## 1 Pipelining Performance

In this question, we will be calculating the performance of the following RISC-V code:

- addi t0, a0, -4
   sw t0, 0(a0)
   slli a1, t1, 4
   slli a2, t2, 4
- 1.1 Calculate the number of cycles-per-instruction (CPI) given we run the code on a single-cycle datapath.
- 1.2 Use the Iron Law to calculate the runtime of our program for our single-cycle datapath given  $t_{\rm clk-period} = 400$  ns.

*Hint:*  $\frac{\text{time}}{\text{program}} = \frac{\text{instructions}}{\text{program}} \times \frac{\text{cycles}}{\text{instruction}} \times \frac{\text{time}}{\text{cycles}}$ 

**1.3** Assume we have a 5-stage pipeline with no data forwarding, but our register file supports samecycle write-then-read. Fill out the pipeline diagram below, inserting NOPs where appropriate:

| Instruction        | C1 | C2 | C3 | C4  | C5 | C6 | C7 | C8 | С9 | C10 |
|--------------------|----|----|----|-----|----|----|----|----|----|-----|
| 1. addi t0, a0, -4 | IF | ID | EX | MEM | WB |    |    |    |    |     |
|                    |    |    |    |     |    |    |    |    |    |     |
|                    |    |    |    |     |    |    |    |    |    |     |
|                    |    |    |    |     |    |    |    |    |    |     |
|                    |    |    |    |     |    |    |    |    |    |     |
|                    |    |    |    |     |    |    |    |    |    |     |

## 2 Hardware Performance, DLP

1.4 What is the CPI for our 5-stage pipeline calculated from the diagram above?

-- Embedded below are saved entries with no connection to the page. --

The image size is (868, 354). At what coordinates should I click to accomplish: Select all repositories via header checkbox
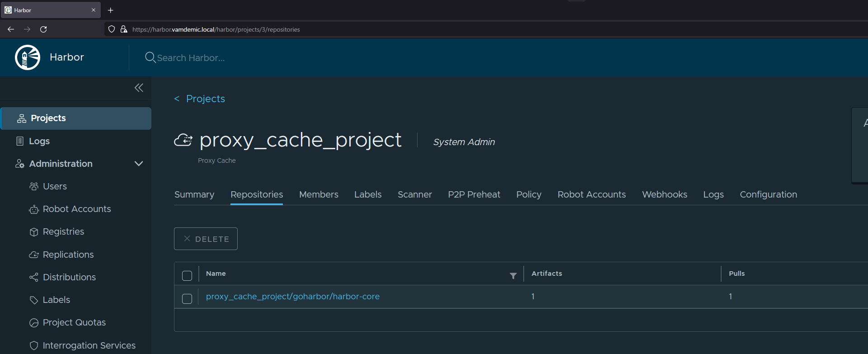point(187,276)
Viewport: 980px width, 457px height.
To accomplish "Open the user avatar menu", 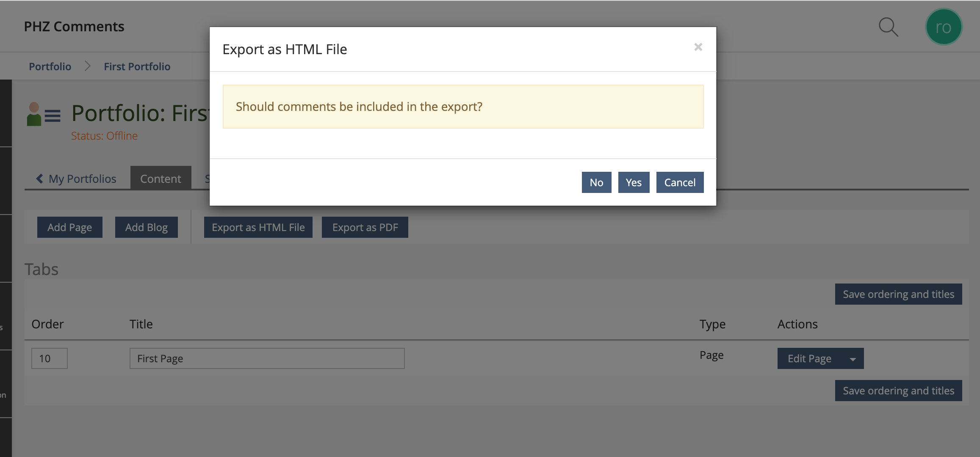I will pos(944,27).
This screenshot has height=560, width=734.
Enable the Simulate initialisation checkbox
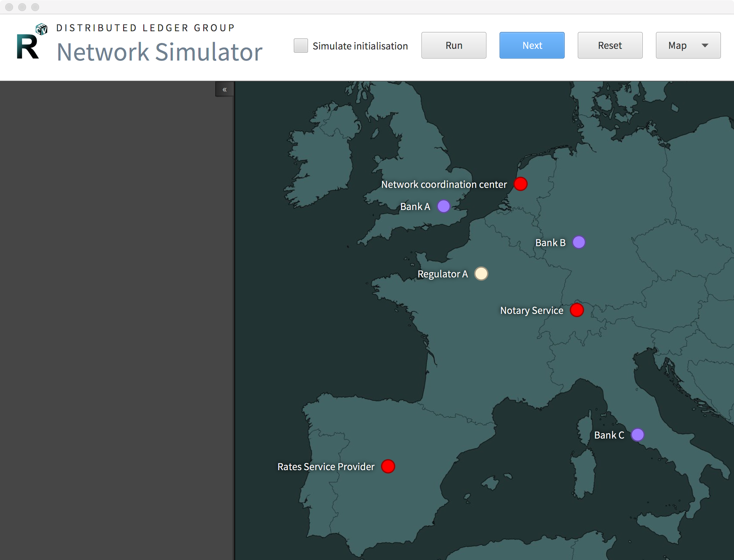point(301,46)
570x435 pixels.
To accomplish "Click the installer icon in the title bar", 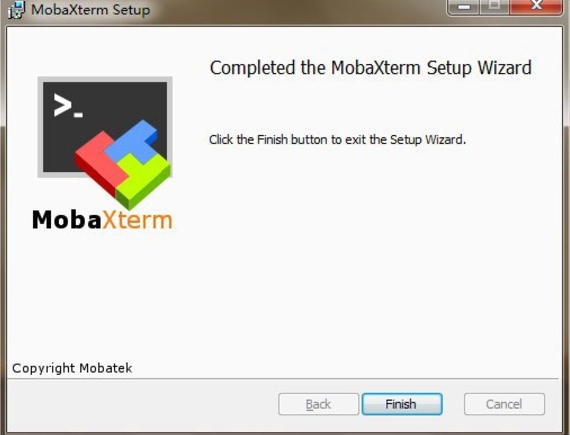I will pos(16,10).
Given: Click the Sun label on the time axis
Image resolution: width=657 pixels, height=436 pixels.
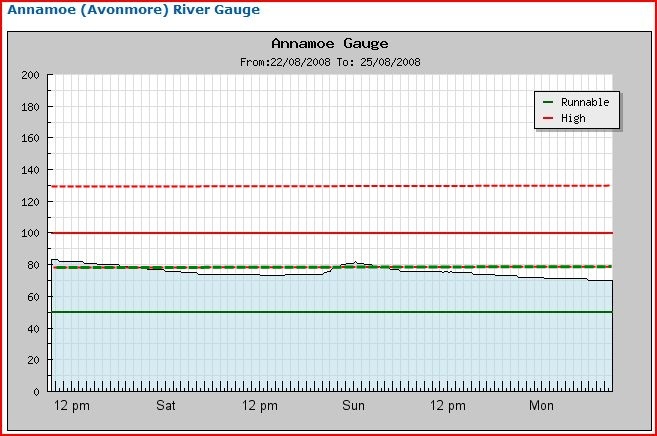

1.5 Use the Iron Law to calculate the runtime of our program for our 5-stage pipelined datapath given  $t_{\rm clk-period} = 200$  ns and approximating CPI  $\approx 2$ .

1.6 If we modify our code to be:

addi t0, a0, -4
 slli a1, t1, 4
 slli a2, t2, 4
 sw t0, 0(a0)

Fill out the pipeline diagram assuming we run on the same 5-stage pipeline as above. Calculate the CPI and the execution time of our program ( $t_{\rm clk-period} = 200$  ns).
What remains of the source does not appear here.